# Any pointers please



## Jerodspc (Aug 31, 2015)

Draw looks good Maybe square your body a little more. 


Sent from my iPhone using Tapatalk


----------



## Diamond14 (Mar 1, 2014)

Thanks. I thought I might be a little short. I'm no expert and always open for suggestions.


----------



## aread (Dec 25, 2009)

DL is not short. You are leaning back a little which is usually a sign that it's a bit long. However, in your case it looks like it's pretty good now, but not short. You might try experimenting with very small changes in DL. Decrease it by a couple of twists, shoot it a couple of weeks and see if you are more or less accurate. If more accurate, decrease it a couple more twists, if not go back to where you were and perhaps lengthen it a couple of twists.

IMO you are close enough that we can't see any problems from a photo. It's up to you to do any fine tuning. 
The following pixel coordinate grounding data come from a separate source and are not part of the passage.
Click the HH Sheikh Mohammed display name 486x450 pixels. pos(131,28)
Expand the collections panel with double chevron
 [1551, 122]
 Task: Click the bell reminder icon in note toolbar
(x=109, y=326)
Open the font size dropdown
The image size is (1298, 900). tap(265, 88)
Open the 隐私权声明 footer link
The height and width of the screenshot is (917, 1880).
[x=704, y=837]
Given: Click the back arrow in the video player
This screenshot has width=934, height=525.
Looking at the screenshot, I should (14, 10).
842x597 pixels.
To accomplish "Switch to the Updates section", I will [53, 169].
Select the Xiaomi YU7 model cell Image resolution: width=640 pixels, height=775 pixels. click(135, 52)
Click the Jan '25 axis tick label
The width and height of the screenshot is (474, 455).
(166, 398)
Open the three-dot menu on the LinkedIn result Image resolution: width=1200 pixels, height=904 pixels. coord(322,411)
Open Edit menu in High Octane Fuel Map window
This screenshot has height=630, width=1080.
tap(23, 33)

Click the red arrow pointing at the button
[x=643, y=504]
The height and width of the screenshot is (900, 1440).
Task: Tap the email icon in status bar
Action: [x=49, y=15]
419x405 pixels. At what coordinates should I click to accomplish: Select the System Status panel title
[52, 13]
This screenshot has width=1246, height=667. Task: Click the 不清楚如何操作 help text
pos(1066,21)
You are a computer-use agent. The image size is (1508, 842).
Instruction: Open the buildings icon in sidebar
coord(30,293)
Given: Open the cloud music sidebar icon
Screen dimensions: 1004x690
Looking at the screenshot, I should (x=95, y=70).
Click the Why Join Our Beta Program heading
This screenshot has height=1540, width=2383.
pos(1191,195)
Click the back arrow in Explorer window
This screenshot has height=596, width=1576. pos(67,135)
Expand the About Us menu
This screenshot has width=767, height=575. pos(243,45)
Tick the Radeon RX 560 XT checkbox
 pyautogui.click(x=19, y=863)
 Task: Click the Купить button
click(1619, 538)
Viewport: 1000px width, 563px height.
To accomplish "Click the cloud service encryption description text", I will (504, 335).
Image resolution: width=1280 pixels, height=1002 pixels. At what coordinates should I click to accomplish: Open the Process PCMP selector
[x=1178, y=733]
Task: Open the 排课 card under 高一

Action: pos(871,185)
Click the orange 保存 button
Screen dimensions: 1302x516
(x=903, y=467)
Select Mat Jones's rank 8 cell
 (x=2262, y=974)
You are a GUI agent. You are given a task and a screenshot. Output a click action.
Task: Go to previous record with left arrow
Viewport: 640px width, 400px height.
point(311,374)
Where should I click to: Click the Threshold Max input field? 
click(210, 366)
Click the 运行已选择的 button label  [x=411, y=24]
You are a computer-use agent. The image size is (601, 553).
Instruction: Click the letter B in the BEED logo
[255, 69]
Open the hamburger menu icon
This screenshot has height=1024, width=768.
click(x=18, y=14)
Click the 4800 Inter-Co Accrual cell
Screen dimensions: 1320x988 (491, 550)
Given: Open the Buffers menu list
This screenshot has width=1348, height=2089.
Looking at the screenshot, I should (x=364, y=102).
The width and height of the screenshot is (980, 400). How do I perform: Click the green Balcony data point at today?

Being comfortable with a DL is not a sign that it is right for you. Comfortable is just what we are used to doing.


----------



## subconsciously (Aug 22, 2009)

Good call Allen. Comfortable does not mean correct. Draw length is like a hinge release - a little bit goes a long way.


----------



## Diamond14 (Mar 1, 2014)

Never had really formal coaching. I live in Pell City , Alabama. Any coaches near me? Or inline coaches that are willing to give lessons to an old shooter wanting reformation?


----------